Important: current bundles preserve native dependency metadata only. The native files referenced by provider = "path" or provider = "vendored" are not embedded into .shapec, and shape publish uploads only the bundle bytes. Registry distribution therefore does not yet carry those native assets; they must be shipped separately on disk if a consumer is expected to load them.

Transitive Native Requirements From Bundles

Section titled “Transitive Native Requirements From Bundles”

Bundle compilation embeds transitive native requirements into native_dependency_scopes.
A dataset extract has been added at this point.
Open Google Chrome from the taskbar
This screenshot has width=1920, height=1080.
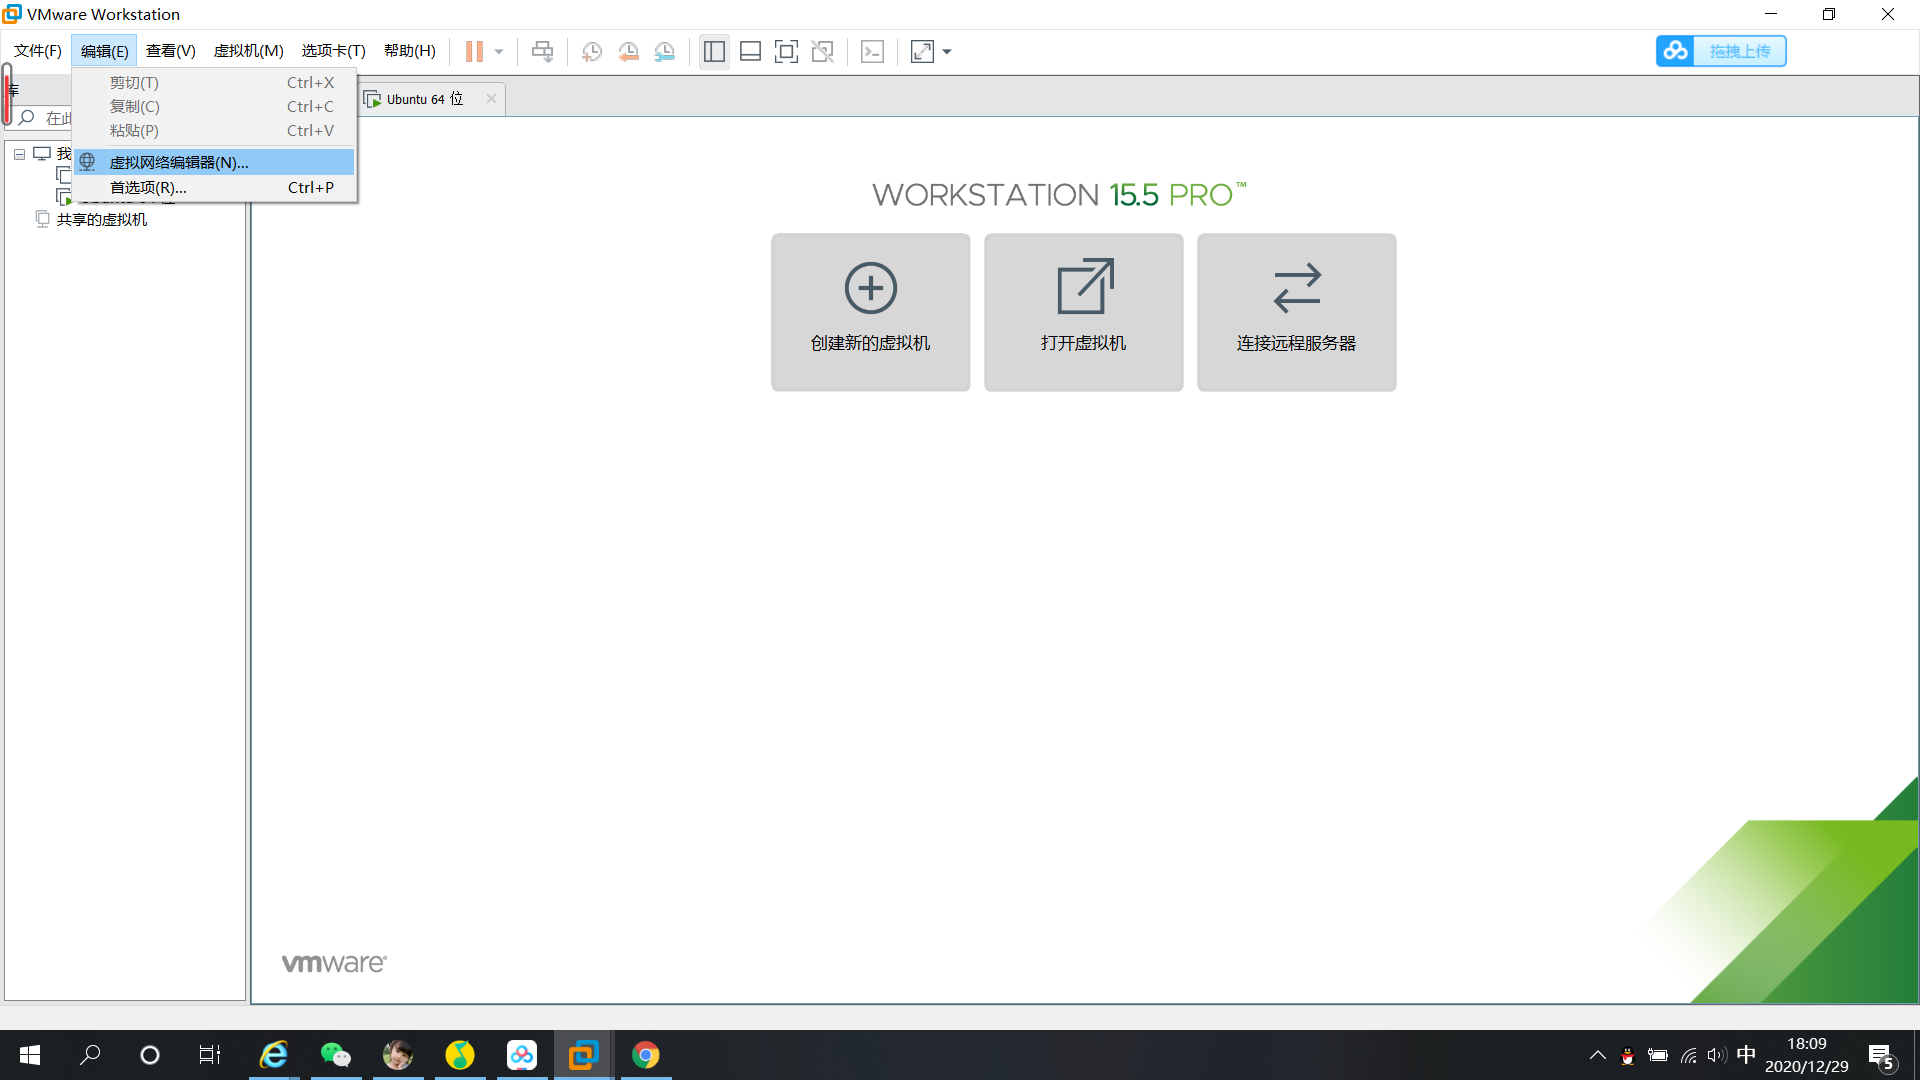(x=645, y=1055)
When another package depends on that .shapec, the shared native resolver ingests these scopes so frozen locks still cover transitive native requirements.

Older bundles without embedded scopes still load, but the CLI warns that transitive native locking cannot be guaranteed for those bundles.

Use shape tree to inspect dependency resolution:

Terminal window
shape tree
shape tree --native
  • shape tree shows source/bundle dependency edges and resolved versions.
  • shape tree --native additionally prints bundled native dependency scopes and host-bound markers.